▶ Exercise brief: Throughout the records below, find each line holding "will" and copy it.

▶ Excerpts from a dataset:
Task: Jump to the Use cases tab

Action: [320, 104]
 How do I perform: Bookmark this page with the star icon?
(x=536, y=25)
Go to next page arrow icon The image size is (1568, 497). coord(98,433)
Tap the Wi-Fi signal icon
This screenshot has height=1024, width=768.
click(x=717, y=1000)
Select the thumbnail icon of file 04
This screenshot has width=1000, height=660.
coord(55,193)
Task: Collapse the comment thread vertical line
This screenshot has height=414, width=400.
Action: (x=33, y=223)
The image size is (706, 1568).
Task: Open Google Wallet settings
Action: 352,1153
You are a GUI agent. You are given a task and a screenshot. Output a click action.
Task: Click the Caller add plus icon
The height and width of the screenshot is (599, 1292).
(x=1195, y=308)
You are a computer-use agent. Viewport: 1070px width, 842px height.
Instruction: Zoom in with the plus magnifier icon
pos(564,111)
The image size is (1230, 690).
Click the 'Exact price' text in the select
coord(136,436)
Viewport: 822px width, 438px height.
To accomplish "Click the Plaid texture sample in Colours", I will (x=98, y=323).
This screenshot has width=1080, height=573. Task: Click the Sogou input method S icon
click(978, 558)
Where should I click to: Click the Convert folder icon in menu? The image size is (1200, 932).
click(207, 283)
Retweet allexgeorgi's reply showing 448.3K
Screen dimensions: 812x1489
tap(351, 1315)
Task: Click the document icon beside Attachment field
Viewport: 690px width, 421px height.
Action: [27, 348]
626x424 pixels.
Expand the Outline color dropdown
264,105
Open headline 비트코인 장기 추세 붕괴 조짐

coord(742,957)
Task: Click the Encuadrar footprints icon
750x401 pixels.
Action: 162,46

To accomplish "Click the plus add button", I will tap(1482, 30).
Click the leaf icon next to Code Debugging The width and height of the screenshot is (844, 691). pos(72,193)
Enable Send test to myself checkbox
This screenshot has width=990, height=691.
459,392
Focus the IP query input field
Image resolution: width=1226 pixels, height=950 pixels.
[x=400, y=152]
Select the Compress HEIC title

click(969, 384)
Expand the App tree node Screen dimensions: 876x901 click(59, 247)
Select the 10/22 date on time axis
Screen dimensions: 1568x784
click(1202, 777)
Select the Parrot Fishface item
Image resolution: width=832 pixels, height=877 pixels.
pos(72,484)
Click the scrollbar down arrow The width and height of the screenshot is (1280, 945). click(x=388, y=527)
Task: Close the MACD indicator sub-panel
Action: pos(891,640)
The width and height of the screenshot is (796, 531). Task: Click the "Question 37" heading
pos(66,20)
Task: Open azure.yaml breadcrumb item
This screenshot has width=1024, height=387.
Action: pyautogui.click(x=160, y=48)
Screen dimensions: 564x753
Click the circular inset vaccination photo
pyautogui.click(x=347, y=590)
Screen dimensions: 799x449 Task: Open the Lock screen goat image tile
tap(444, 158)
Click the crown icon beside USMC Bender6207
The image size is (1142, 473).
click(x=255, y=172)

▶ Expected output:
To accomplish "Click the Plaid texture sample in Colours", I will (x=98, y=323).
To accomplish "Click the plus add button", I will tap(1482, 30).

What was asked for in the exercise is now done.